The current project includes in the tests/data/ folder some examples of Spark and ksql scripts.

tests/data/ksql-project
├── common.mk
├── flink-references
├── sources
   ├── aggregation.ksql
   ├── ddl-basic-table.ksql
   ├── ddl-bigger-file.ksql
   ├── ddl-filtering.ksql
   ├── ddl-g.ksql
   ├── ddl-geo.ksql
   ├── ddl-kpi-config-table.ksql
   ├── ddl-map_substr.ksql
   ├── ddl-measure_alert.ksql
   ├── dml-aggregate.ksql
   ├── filtering.ksql
   ├── geospacial.ksql
   ├── merge_tutorial.ksql
   ├── movements.ksql
   ├── splitter.ksql
   ├── splitting_tutorial.ksql
   └── w2_processing.ksql

flink-references includes some migrated solutions used as reference for validating migrations.

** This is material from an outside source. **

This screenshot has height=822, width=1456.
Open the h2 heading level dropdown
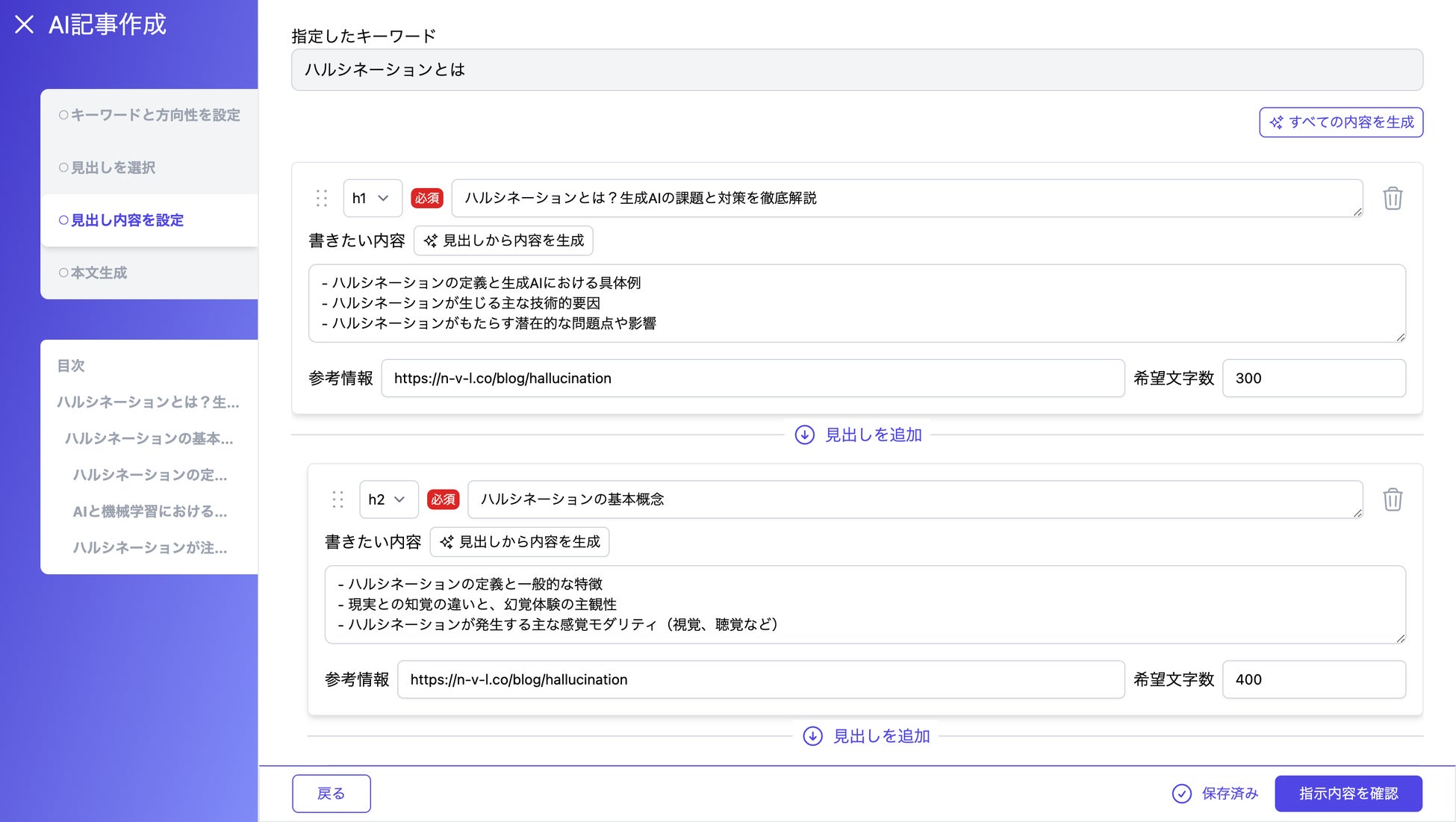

Prerequisites and Setup for Developers

See the environment setup for developers section.

Using Cursor.ai

If oyu have access to Cursor with cloud-4.5-sonnet model, a prompt like:

using @src/shift_left/src/shift_left/ai/prompts/ksql_fsql/translator.txt migrate the @src/shift_left/tests/data/ksql-project/sources/w2_processing.ksql  file

Will create a markdown file with the original ksql statements and the flink SQL matching statements at a higher speed than running qwen Ollama locally.